• BRANO SCELTO
--------------------

Maschere della commedia italiana in uno dei teatri bresciani - © www.giornaledibrescia.it
Maschere della commedia italiana in uno dei teatri bresciani - © www.giornaledibrescia.it

Il Grande. Il Massimo cittadino chiude per la pandemia. Al pubblico offre lo streaming di Operadomani, e i concerti registrati nella Sala vuota e trasmessi su Classica HD e su Teletutto, e postati sui social. E, struggente, la filodiffusione, che dalla terrazza del teatro affacciata su corso Zanardelli, come un ciclico prodigio si manifesta il mercoledì e il venerdì dalle 11 alle 17, a ricordarci che la bellezza c’è sempre, anche se al momento non la possiamo vedere e ascoltare.

Il Ctb. Quanto al Centro Teatrale Bresciano - lo Stabile cittadino divenuto teatro di rilevanza culturale dopo la riforma Franceschini -, a porte chiuse affida il rapporto con il pubblico allo streaming (oltre 60mila visualizzazioni tra webserie e video teatrali), e dietro le quinte continua a sfornare le sue produzioni (tra l’altro con Lella Costa e Maria Paiato). Ma niente debutto e niente tournée. Solo attesa.
Paola Carmignani

Teatranti

Luci in scena. Tra le immagini del lungo stop ai teatri, ci resta nella memoria - documentata da un video - l’azione teatrale Luci in scena, realizzata lunedì 15 giugno 2020 tra piazza della Loggia e il Teatro Romano. Valeria Battaini alla guida di un centinaio di teatranti e artisti dello spettacolo dal vivo, che, il volto coperto da mascherine chirurgiche, attraversano la città e simbolicamente si riappropriano dello spazio del Teatro Romano. Tra nomi storici e giovani artisti, spicca la chioma rossa di Erika Blanc. Quelle persone corrispondono a numeri significativi: in un anno sul territorio bresciano 3000 spettacoli, 75 rassegne, 43 festival, 2258 associati, 822.964 spettatori, 379 corsi, 141 spazi gestiti. Tutto fermo causa Covid.

Miracolo a Padernello. Nel Bresciano la pandemia diventa poesia del compianto in Lasciami venire con te, rappresentazione teatrale itinerante nella natura (e sul ponte di Giuliano Mauri) con approdo al Castello di Padernello, coordinata da Giacomo Andrico e dal gruppo Quarta Dimensione (con lui Giuseppina Turra, Elena Strada, Claudio Smussi) il 30 e 31 luglio 2020. Toccante poesia visiva che prova a lenire le ferite di un’epoca.

--------------------

• CONSEGNA
Nel brano sui teatri bresciani, il paragrafo su Luci in scena dà alcune cifre di un anno sul territorio bresciano. Elencale tutte, ognuna con la cosa a cui si riferisce. Le righe qui sotto sono materiale a sé, senza legami con il brano.

--------------------

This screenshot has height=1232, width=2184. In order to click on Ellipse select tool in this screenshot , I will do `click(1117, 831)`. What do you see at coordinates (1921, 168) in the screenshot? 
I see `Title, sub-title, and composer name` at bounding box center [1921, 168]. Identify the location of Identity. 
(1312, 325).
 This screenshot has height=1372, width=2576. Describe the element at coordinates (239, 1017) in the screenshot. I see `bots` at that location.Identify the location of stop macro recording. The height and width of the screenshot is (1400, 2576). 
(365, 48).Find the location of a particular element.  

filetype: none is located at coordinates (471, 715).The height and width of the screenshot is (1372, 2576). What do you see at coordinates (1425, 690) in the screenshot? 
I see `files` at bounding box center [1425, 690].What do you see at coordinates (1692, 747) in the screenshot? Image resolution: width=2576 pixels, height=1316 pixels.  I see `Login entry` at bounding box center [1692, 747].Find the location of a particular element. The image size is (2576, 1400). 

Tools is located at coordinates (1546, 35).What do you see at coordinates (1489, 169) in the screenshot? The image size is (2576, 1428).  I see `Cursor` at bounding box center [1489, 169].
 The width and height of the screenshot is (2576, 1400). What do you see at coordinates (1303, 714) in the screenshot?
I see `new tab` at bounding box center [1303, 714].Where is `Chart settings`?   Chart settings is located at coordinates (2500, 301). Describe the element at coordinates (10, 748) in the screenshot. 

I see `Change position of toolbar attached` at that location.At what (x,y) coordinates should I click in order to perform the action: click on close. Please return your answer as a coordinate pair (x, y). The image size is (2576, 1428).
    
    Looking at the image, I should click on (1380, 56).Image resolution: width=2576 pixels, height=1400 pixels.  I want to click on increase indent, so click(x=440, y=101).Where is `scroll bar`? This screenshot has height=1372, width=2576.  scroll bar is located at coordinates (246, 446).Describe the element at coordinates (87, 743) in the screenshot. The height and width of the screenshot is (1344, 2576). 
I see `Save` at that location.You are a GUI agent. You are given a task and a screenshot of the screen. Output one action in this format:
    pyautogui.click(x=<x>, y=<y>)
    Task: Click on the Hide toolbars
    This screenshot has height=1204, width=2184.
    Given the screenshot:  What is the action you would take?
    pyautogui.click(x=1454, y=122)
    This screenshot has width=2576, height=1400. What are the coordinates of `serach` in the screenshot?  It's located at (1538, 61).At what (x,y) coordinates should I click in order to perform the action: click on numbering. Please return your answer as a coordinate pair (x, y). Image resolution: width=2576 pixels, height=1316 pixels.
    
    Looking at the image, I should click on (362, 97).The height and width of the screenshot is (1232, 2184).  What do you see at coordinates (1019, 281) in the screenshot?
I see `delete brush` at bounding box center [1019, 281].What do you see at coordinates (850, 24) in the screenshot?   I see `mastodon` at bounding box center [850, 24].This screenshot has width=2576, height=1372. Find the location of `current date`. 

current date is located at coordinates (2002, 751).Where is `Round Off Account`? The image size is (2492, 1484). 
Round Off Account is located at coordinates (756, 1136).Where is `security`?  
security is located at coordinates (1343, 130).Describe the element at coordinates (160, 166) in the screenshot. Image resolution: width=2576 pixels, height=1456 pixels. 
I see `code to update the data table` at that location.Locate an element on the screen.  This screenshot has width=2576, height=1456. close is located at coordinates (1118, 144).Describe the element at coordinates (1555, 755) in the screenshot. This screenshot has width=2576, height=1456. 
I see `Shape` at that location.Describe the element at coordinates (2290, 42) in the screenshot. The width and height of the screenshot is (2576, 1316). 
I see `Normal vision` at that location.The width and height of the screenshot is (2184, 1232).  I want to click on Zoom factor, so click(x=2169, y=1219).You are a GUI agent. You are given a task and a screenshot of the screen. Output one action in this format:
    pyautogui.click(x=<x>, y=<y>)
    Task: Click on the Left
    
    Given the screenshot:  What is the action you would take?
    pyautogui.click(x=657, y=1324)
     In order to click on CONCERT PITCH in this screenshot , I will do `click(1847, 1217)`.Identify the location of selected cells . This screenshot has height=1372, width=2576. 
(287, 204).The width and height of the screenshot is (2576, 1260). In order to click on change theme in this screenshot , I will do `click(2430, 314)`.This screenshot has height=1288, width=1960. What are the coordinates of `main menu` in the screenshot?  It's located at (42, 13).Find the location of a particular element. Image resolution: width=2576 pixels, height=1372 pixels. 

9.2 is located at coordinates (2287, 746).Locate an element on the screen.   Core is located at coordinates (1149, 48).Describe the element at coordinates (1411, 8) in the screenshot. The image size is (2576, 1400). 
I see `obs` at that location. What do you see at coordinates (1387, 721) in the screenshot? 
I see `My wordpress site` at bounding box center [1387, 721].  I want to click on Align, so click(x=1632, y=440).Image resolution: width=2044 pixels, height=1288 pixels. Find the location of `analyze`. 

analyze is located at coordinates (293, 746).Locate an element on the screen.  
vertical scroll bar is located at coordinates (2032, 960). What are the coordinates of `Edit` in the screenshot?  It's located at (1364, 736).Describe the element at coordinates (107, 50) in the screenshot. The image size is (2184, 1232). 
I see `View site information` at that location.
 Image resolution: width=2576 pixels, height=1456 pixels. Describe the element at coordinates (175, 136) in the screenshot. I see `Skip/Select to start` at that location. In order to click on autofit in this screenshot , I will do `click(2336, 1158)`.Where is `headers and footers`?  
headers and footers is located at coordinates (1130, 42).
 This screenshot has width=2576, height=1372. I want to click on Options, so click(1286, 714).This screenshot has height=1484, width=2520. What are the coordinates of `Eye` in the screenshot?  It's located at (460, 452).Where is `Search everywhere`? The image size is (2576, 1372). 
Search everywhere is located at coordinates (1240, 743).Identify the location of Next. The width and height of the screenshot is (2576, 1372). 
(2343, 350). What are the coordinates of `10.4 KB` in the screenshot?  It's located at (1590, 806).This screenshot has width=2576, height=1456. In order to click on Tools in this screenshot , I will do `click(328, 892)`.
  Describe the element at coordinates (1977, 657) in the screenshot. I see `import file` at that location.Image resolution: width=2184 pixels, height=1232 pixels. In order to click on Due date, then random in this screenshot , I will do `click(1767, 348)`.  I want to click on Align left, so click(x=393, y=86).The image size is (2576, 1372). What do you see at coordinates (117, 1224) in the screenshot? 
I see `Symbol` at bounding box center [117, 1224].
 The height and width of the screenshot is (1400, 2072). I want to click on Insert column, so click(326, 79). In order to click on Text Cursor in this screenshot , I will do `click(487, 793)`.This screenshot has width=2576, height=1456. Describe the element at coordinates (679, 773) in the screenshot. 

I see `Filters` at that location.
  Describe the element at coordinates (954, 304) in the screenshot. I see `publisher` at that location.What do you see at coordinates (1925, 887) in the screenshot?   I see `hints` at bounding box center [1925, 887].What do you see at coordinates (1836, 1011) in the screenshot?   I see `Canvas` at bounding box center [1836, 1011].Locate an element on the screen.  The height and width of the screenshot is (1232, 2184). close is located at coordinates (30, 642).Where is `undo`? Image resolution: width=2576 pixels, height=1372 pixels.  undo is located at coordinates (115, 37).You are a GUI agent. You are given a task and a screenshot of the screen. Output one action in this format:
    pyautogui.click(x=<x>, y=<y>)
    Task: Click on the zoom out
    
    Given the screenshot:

--------------------

• RISPOSTA SCRITTA
- 3000 spettacoli
- 75 rassegne
- 43 festival
- 2258 associati
- 822.964 spettatori
- 379 corsi
- 141 spazi gestiti